Man-Nature Physical Connection in the Poetry of Maggie O’ Sullivan and Gary Snyder
A Material-Ecocriticism Reading
DOI:
https://doi.org/10.54172/v1j8tf93Keywords:
physical connection, Snyder, O’Sullivan, material ecocriticism, storied matter, primitiveness, earth’s languageAbstract
This paper seeks to prove the effectiveness and convenience of material ecocriticism to look at the environmentalist work of both the green Anglo-Irish poet, Maggie O’ Sullivan and the nomadist American poet, Gary Snyder. It attempts to spotlight the importance of corporeal, rather than affective, interaction between people and the earth: the loss or lack of that substantial man-nature coexistence of premodernity and preindustialism might have led to the human negligence and belittling of the planet, and hence the ecological predicament.

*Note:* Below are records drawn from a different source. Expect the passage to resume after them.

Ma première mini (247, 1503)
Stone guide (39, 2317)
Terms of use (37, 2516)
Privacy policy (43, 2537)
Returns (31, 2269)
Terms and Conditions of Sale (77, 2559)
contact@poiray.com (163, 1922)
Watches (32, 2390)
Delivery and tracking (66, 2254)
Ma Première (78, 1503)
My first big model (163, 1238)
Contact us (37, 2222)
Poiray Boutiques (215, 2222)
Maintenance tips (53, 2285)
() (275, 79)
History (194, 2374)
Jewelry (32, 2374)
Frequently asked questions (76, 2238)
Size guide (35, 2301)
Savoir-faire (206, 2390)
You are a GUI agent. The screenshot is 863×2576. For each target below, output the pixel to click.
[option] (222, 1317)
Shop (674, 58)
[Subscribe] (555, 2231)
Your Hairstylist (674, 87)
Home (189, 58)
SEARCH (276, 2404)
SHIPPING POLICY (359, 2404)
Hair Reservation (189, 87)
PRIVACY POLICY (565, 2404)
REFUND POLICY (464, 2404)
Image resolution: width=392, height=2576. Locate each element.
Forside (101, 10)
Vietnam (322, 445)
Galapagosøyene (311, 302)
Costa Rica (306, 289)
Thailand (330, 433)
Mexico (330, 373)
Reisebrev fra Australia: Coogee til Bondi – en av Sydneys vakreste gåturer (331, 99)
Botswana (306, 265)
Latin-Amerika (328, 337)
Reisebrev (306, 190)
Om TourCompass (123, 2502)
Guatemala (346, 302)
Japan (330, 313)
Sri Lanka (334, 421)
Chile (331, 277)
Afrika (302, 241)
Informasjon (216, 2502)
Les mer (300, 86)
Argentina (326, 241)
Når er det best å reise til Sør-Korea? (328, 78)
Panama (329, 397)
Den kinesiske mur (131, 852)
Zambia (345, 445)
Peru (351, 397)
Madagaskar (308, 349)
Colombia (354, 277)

Snyder’s call to return back to primitive lifestyles and O’Sullivan’s unfamiliar out-of-lexicon diction – that might represent the language of the earth’s elements –hint at the inevitability of human-ecology bodily contact and field work in order to be able to comprehend the ‘storied’ history related by the planet, and thus deal with environmentalist issues more positively. Would we be able to perceive the earth’s plight when we are “shod”, to quote G.M. Hopkins’ term in “God’s Grandeur”?